Bir de harcamalar açısından ele alalım bu ekonomik büyümeyi (!) ilginç bir sonuçla karşılaşıyoruz. Hane halkı tüketimi %19,5 büyürken yatırım harcamalarında büyümenin sadece %1,1 seviyesinde olduğunu görüyoruz. Yatırım harcamalarındaki durum ülkeye gelen yabancı paranın yatırım amaçlı olmadığının bir göstergesi. Ancak işin ilginç yanı hane halkı harcamalarında. İnsanların gelirleri düşerken harcamaların artması enflasyonist ortamın yarattığı bir zorunluluk, insanlar açıklarını bireysel kredilerle kapatma yolunu seçiyorlar besbelli. Nitekim BDDK verileri de bunu doğrulamakta. Söz konusu kuruluşun verilerine göre Nisan 2023 tarihinde 692 milyar TL olan tüketici kredileri Nisan 2024’te 827,5 milyar TL olmuş.
Bütün bunlardan yola çıkarak şu sonuçlara ulaşabiliriz
– Bankacılık ve finans ile iletişim dışında kalan sektörler büyümeden pay alamamışlar.
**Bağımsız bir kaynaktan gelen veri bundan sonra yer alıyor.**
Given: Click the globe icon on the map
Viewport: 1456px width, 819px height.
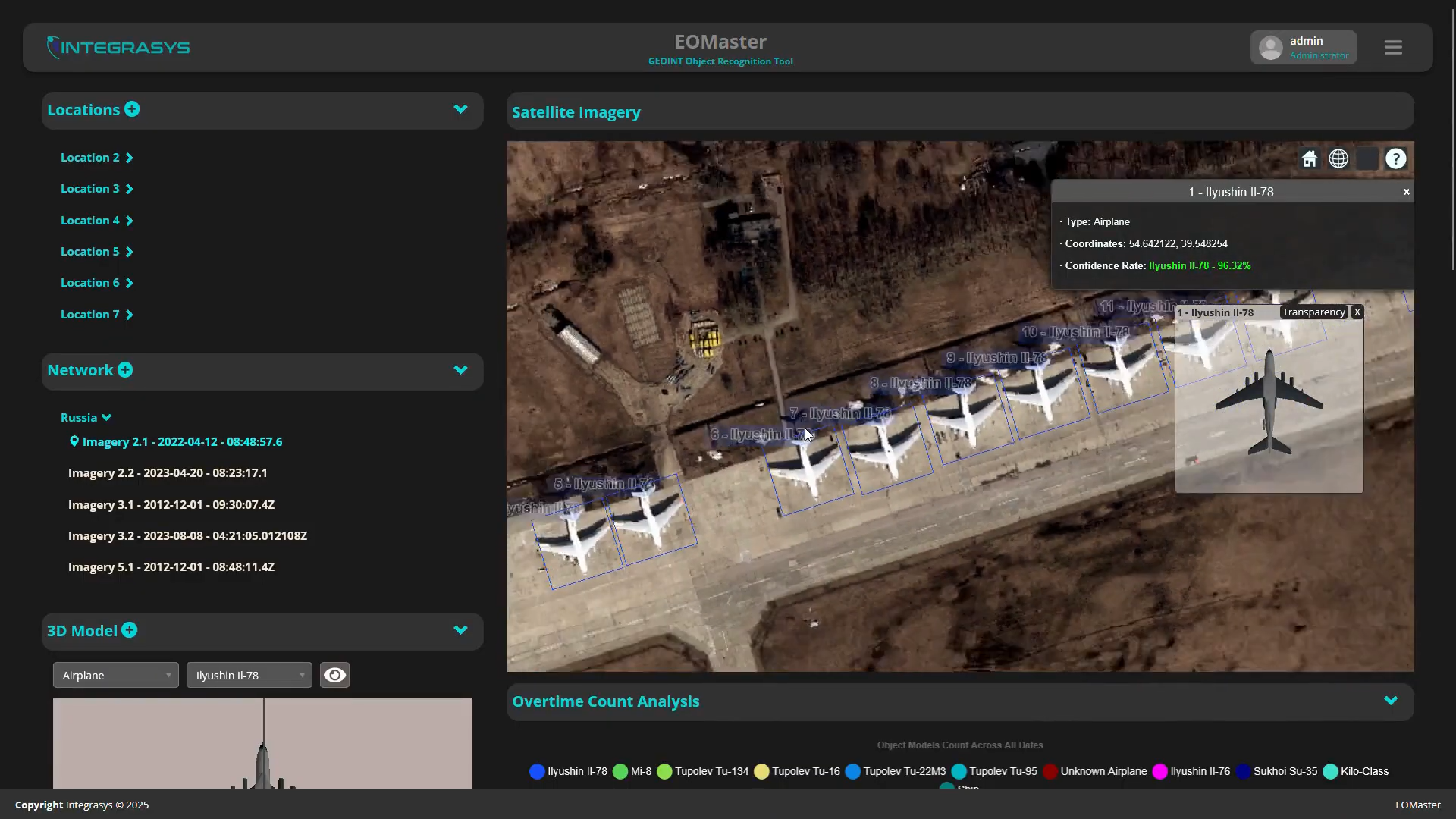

– Ücret geliri ile geçinenler zorunlu giderlerini bile karşılayamayacak durumda olduklarından krediye sarılmışlar.
Bu durumda:
Yılın geri kalan bölümünde büyümenin aynı oranda devam etme olasılığı yok. Nitekim IMF tatarından hazırlanmış olan “Küresel Büyüme Haritası” Türkiye’nin bu yıl sadece %2,7 oranında büyüyeceğini, büyümenin gelecek yıl itibarı ile de bu seviyelerde kalacağını göstermekte. Dünya Bankası’nın tahmini ise daha da kötümser. Bu kuruluşa göre Türkiye bu yıl ve gelecek yıl ancak %2,3 oranında bir büyüme yakalayabilecek. Dünya ekonomisinin büyüme ortalamasının %3,6 olduğu dikkate alındığı takdirde dünya ortalamasının hatırı sayılır biçimde altında kalacak olan büyüme, ekonomiyi yönetenlerin OVP diye adlandırdıkları program hedeflerine ulaşamayacaklarını gösteriyor.
İşte Türkiye ekonomisinin hâl-i pür melali.